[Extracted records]
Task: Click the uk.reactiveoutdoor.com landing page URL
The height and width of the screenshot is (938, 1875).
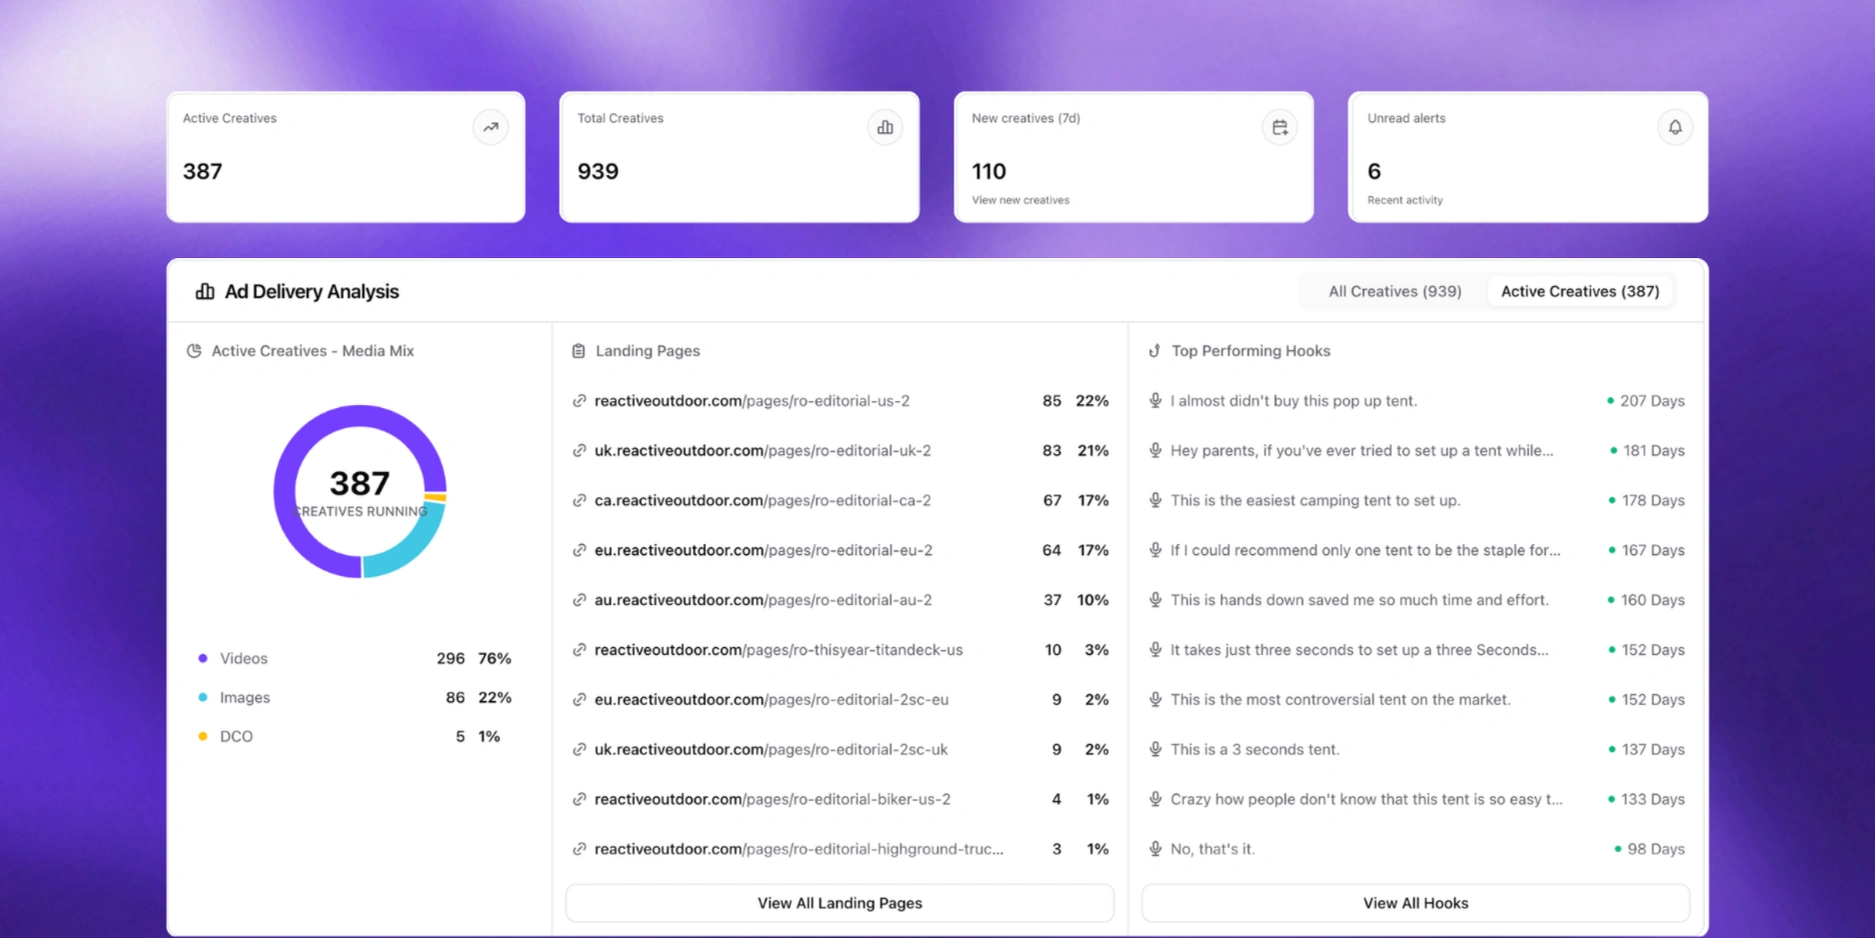Action: [762, 450]
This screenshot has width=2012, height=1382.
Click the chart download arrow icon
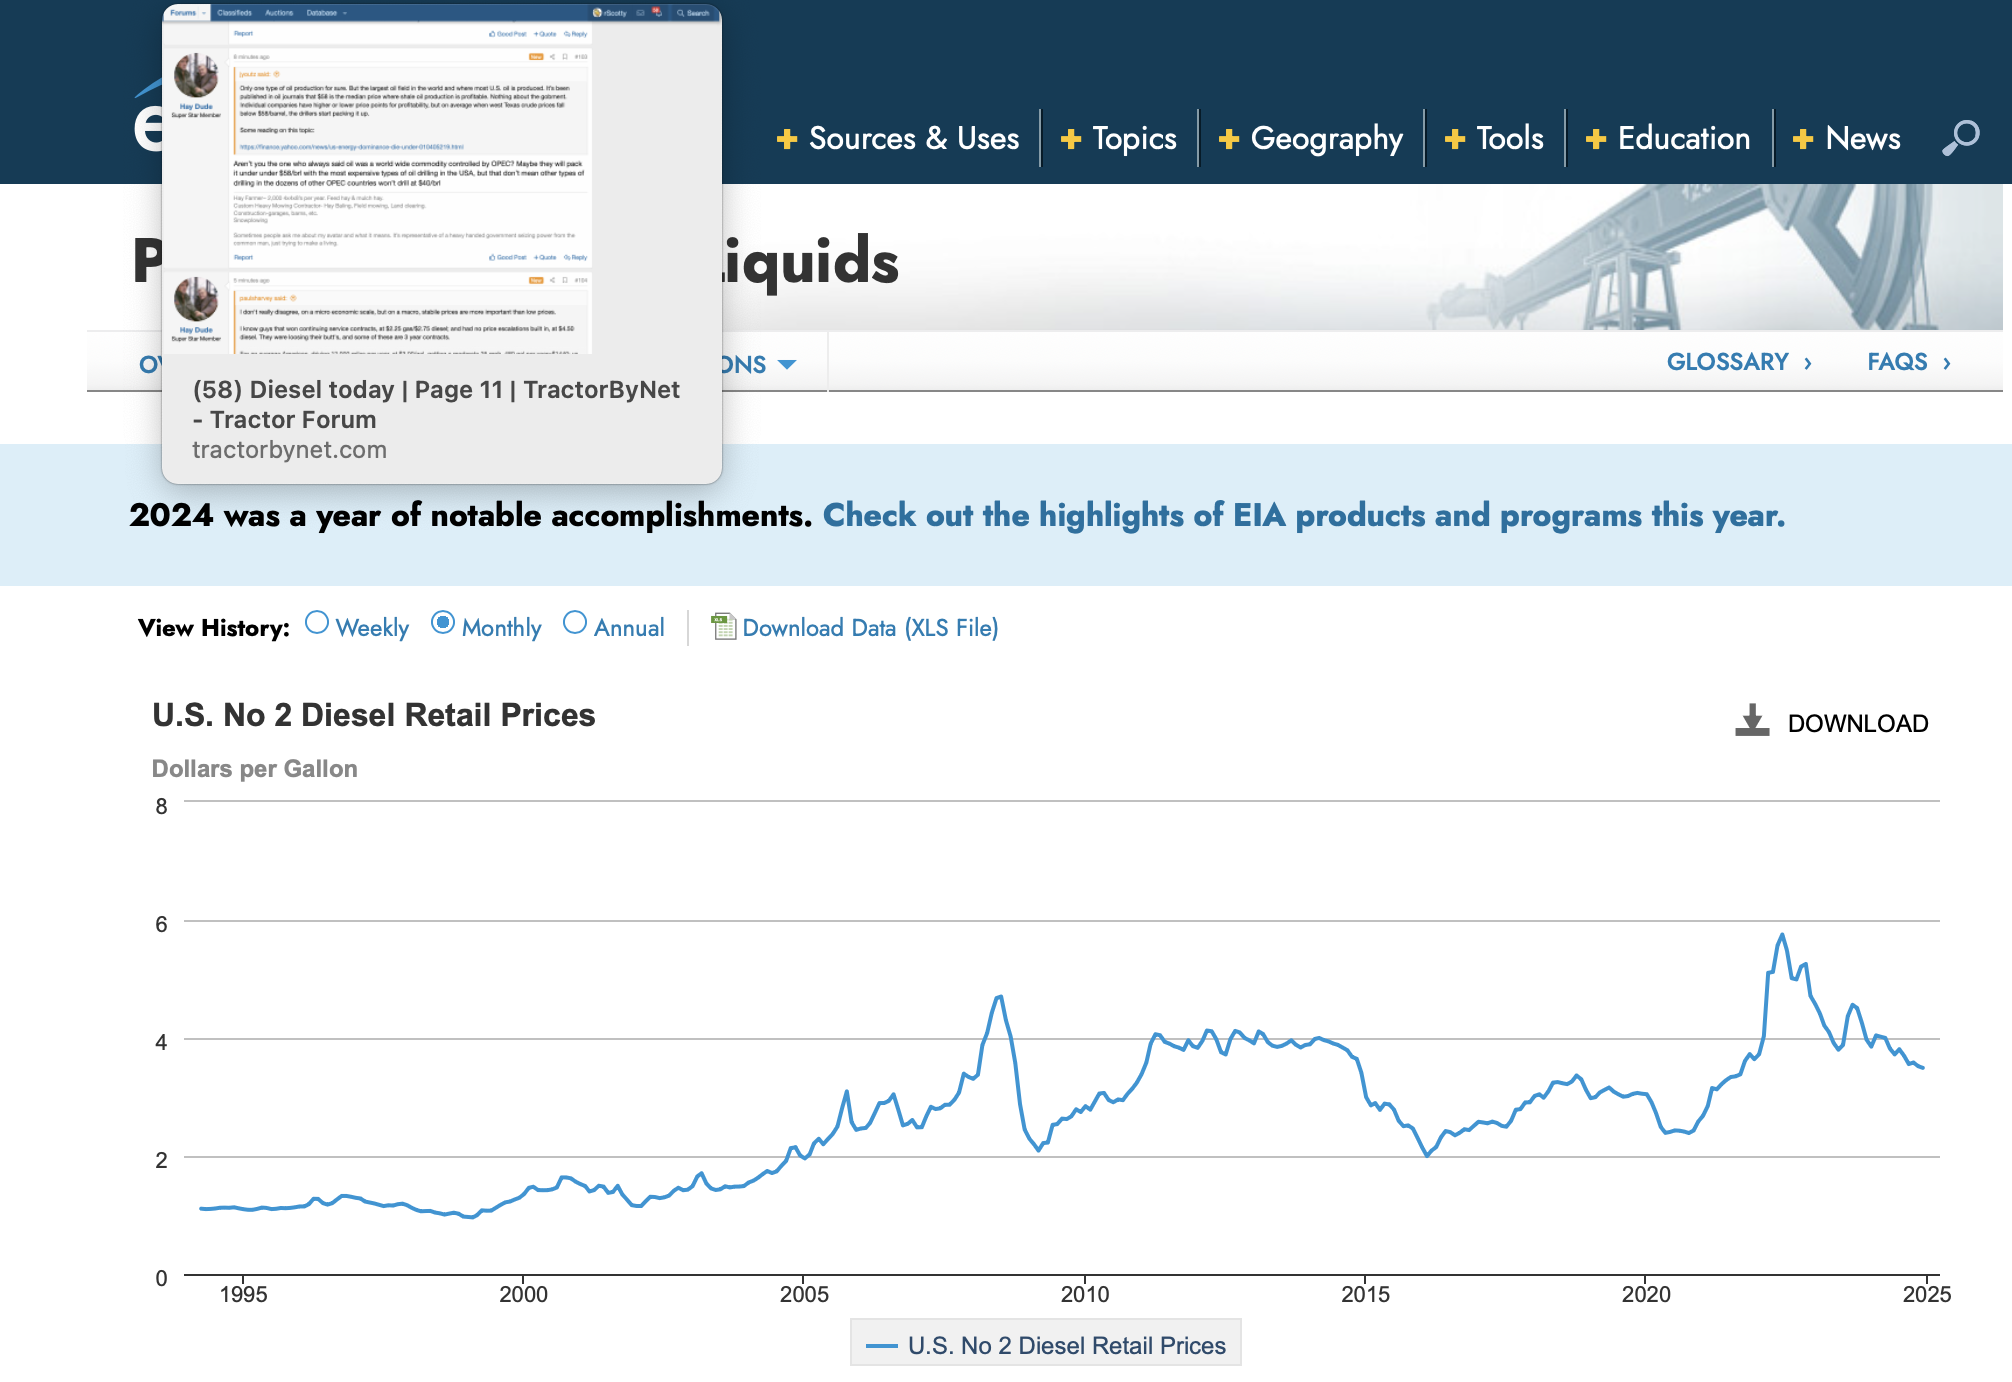coord(1752,721)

The task:
Leaving out any pictures, write the records above out exactly as they are.

Solution to this exercise:
Task: Click the uk.reactiveoutdoor.com landing page URL
The height and width of the screenshot is (938, 1875).
Action: [762, 450]
This screenshot has width=2012, height=1382.
Click the chart download arrow icon
coord(1752,721)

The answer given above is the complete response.